Construction:- Draw a line through C parallel to DA intersecting AB produced at E.
Proof:-
(1) AB//CD (Given)
(2) AD//EC ( By construction )
(3) CE=AD (Opposite sides of parallelogram are equal)
AD=BC (Given)
We know that,
Angle A + Angle E = 180°[ Co. Interior Angles]
Angle E= 180°-Angle A
Also, BC=CE
Angle E = Angle CBE = 180° - Angle A
Angle ABC= 180°-Angle CBE (ABE is a straight line)

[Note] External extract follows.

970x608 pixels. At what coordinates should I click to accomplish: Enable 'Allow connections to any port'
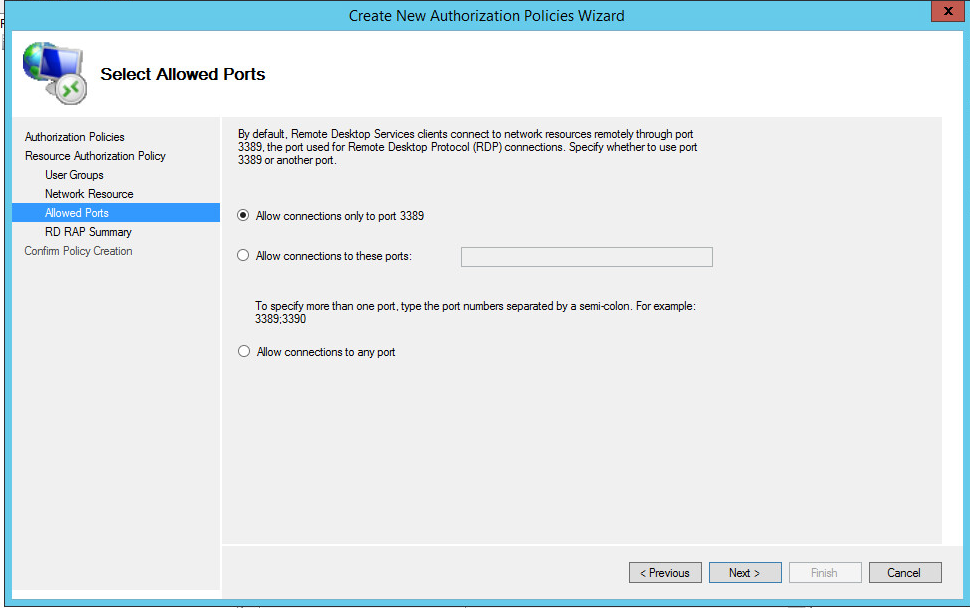pos(243,352)

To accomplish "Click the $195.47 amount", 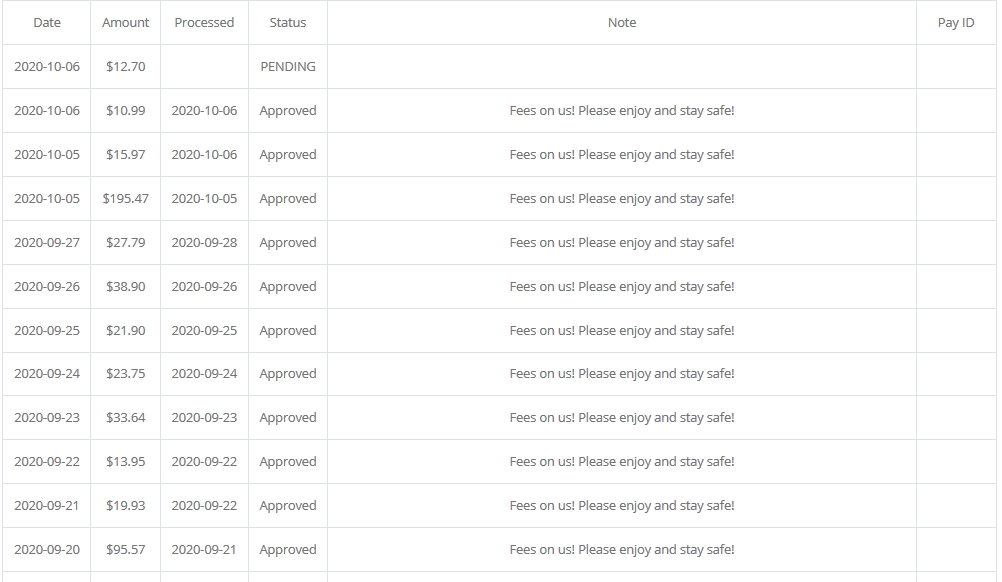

Angle ABC= 180°-(180°-Angle A)
Angle ABC= 180°-180°+Angle A
Angle B= Angle A ..............................(1)
(2) Angle A+Angle D = Angle B + Angle C 180° (Angles on the same side of the transversal)

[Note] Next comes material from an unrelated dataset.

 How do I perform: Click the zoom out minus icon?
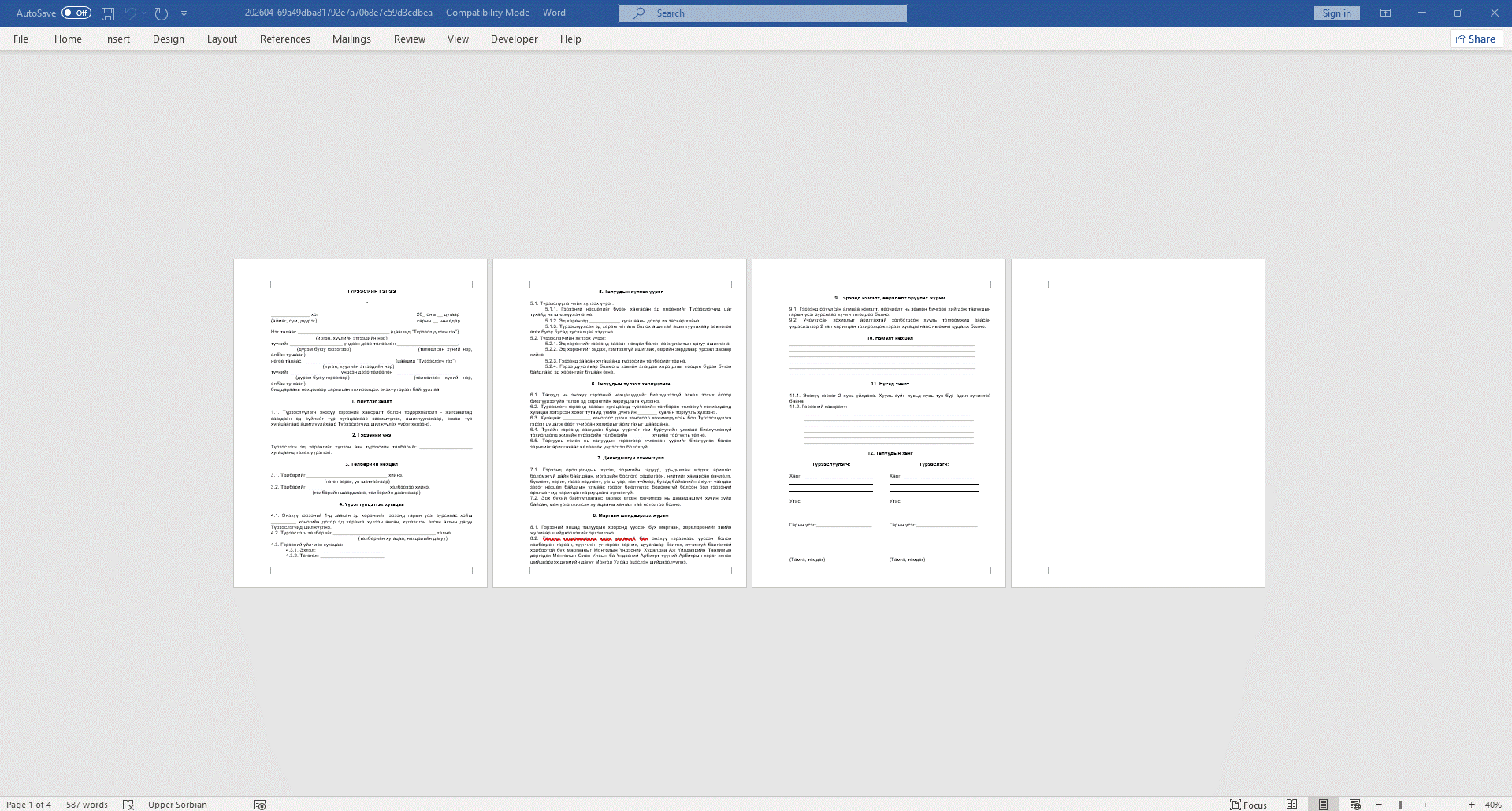[x=1379, y=805]
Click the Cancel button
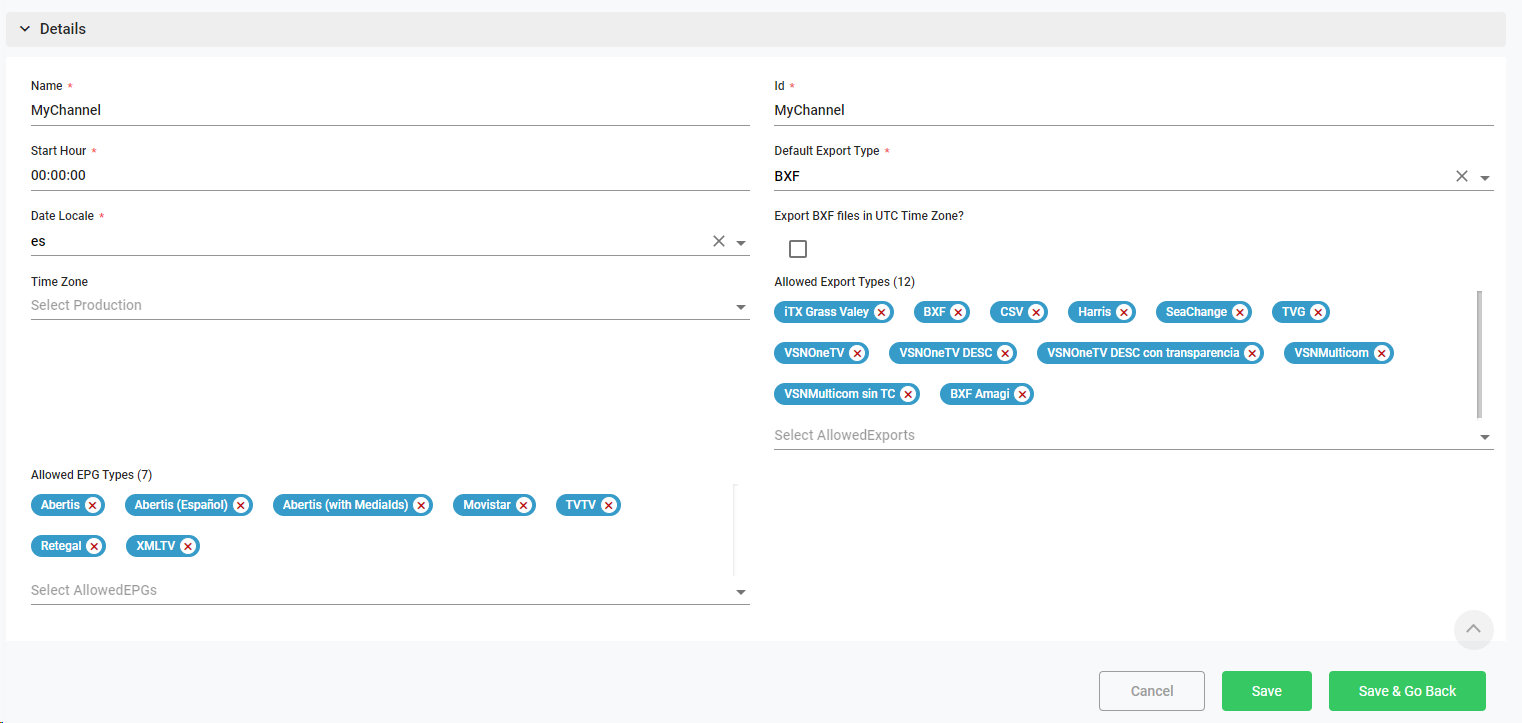 pyautogui.click(x=1151, y=691)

Angle A + Angle D = Angle B + Angle C
Angle A = Angle B [From eq (1)]
Hence, Angle D= Angle C
(3) In ∆ ABC and ∆ABD
AB=AB (Common)
Angle DBA = Angle CBA [From eq (1)]
AD=BC ( Given)
∆ABC IS equal and congruent to ∆ ABD (BY SAS CONGRUENCE CONDITION)
(4)Diagonal AC = Diagonal BC ( By CPCT AS ∆ABC is equal and congruent to ∆ ABD)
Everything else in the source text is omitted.